You are talking about combinations of glyphs, we call them
words or Labels in IDN context. A label may contain only one
character sometimes, and it is easier for us to discuss without
have to show the glyphs on our screen here on this list. This may
be the reason for the above confusion.
Let me try to elaborate a little on Chinese character processing,
I mean one glyph at a time as in Unicode table.
There are 20,000+ often used symbols worldwide as they are
collected in Plane 0 of UCS. Mainland China use about 7,000
reguarly, Taiwan uses 13,000 reguarly. We call these are
frequently used characters.
Among these frequently used characters, there are always
semantic differences among any two given characters, due to
history and locality of the usage, as you can image.

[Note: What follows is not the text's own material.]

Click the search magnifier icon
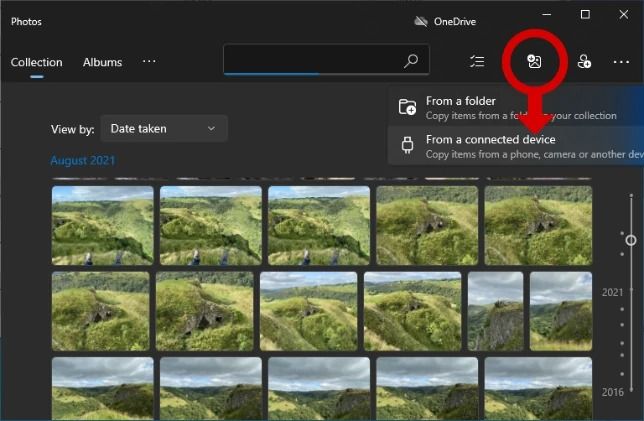The width and height of the screenshot is (644, 421). tap(410, 61)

This posts the necessity of organization works in characters
and thus dictionary editing, or standard works through out
Chinese writen language histroy. Especially when computer
comes along.
The first classification is certainly those semanticly
distinct and writen form distinct characters. Many semanticly
distinct but form similar characters are in the carefully explained
category in education sector as well as in written language critics,
which can be analogies to Latin spelling checking as an
educational activity, but not as an equivalent symbol set concern
which is discussed here on this list. This is certainly a spelling
checking feature as input concerns.
The second classification are those semanticly overlap but not
the same. We translated the category for these character as
synonymies or "same meaning characters". But they are
not thesaurus, thesaurus are introduced into China in recent
years only. These are not the subject for any unification or mix.
The correct usage in a text has to be differenciated within context,
thus word dictionaries are used to help, this is an AI feature in an
Editor software.
The third classificantion of characters are semanticly "identical"

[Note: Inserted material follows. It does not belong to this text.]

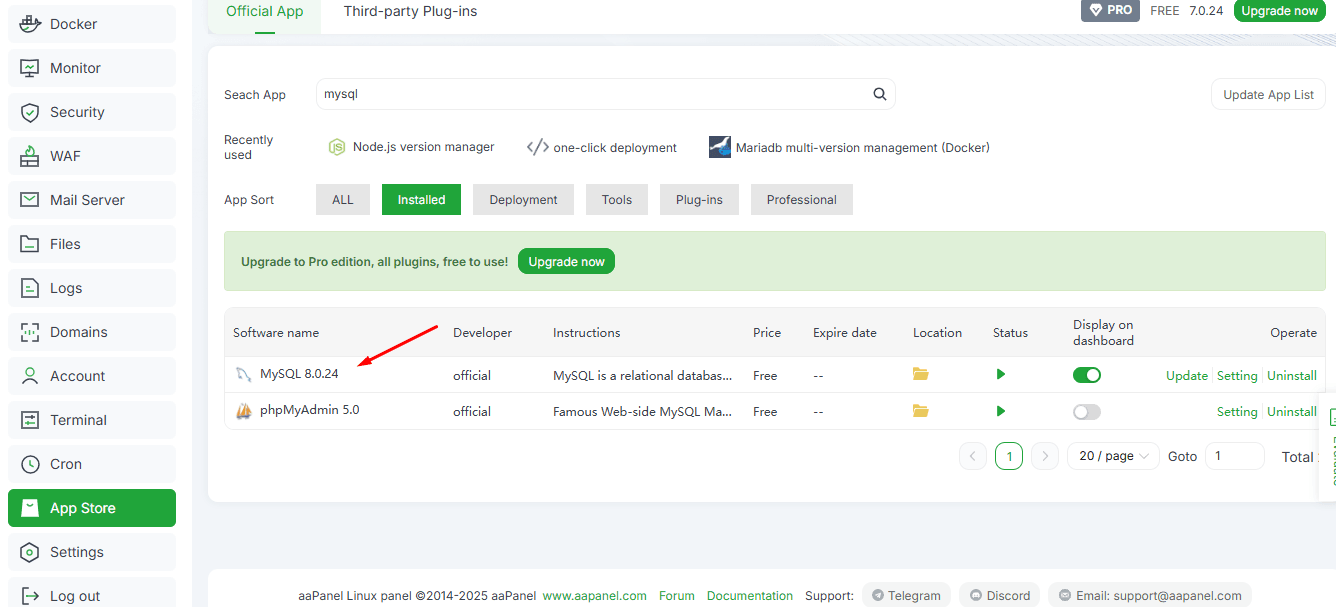1336x607 pixels.
Task: Uninstall MySQL 8.0.24
Action: click(x=1291, y=376)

but has many different forms, especially through the long history
of keeping these characters. The majority of characters in UCS
beyong the above 20,000 frequently used characters are belong to
this category. And the majority of TC/SC also belong to this category.

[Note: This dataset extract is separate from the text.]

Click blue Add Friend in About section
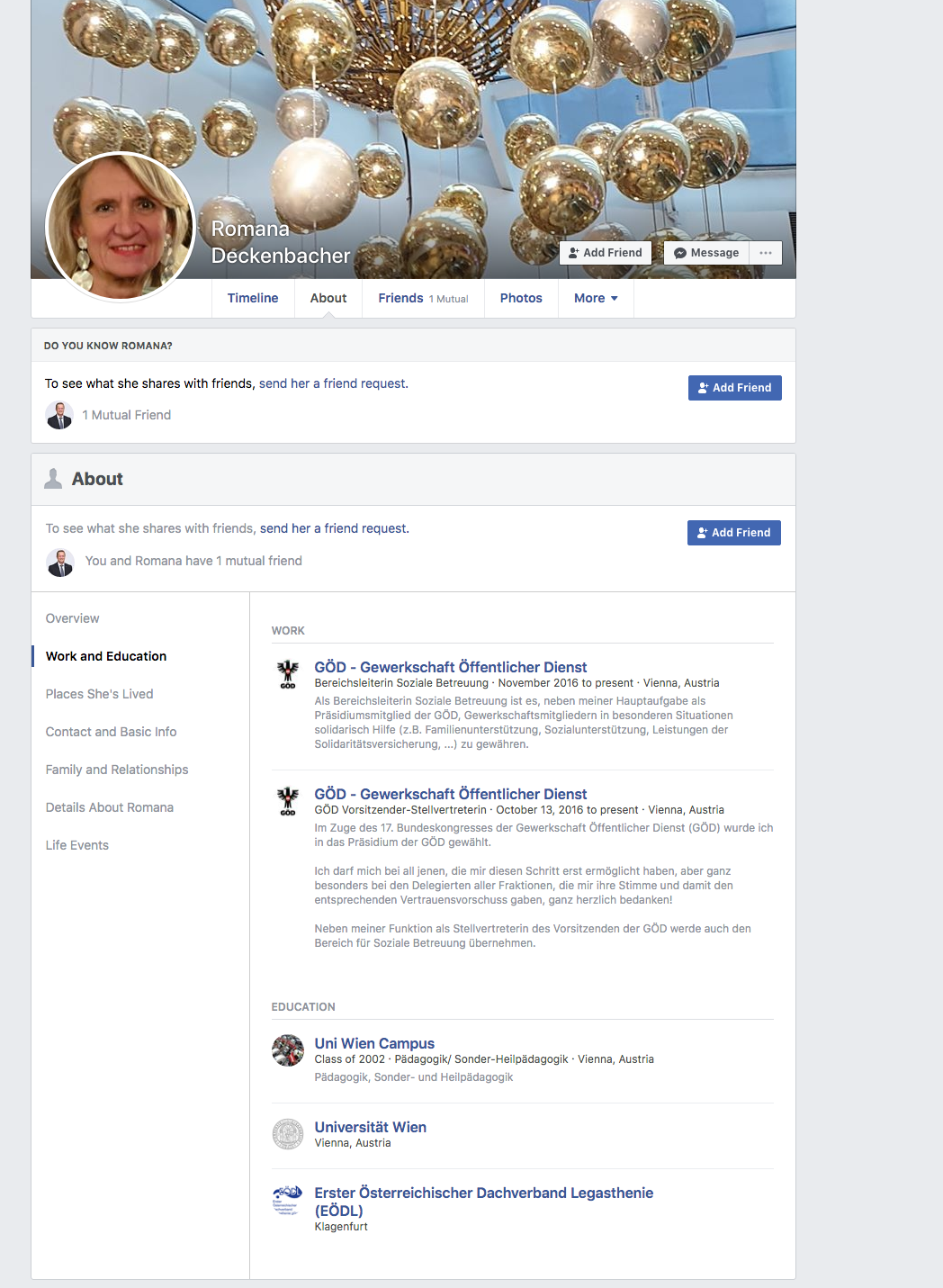Screen dimensions: 943x1288 (734, 533)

As I have said, if you want to find the details of something different
you will always be successful among these characters.
This third classification is what we are concerning in preference
of display and possible inclusion of more character forms beyong
the frenquently used character set or exclusion of them from such
an equivalent set, which has addressed by Japanese users.
Notice, that I said the majority of TC/SC belongs to this category.
This is what you have heard some user do not agree with this
"identical" classification. This is the matter of life that the Han
user community has to be precise about which symbol
in which set. So that they can have a standard to work from.
Excluding this equivalent set from the basic [nameprep] profile
is definitly marking the failure of IDN and causes more "trademark"
conflicts on the way.
> People have stated that conversion between TC and SC requires a
> dictionary of words, rather than a table of characters. All these
> show that TC/SC is analogous to a spelling difference.
Correct. This is to deal with the small number (on the scale of
10 vs. 2000) of TC/SC in input and display level, which should not
over take the face that TC/SC has to be equivalent identifiers in
[nameprep].
As the matter of using characters as identifiers in IDN, the job we
have to be concerned is to reduce these semantic "identical"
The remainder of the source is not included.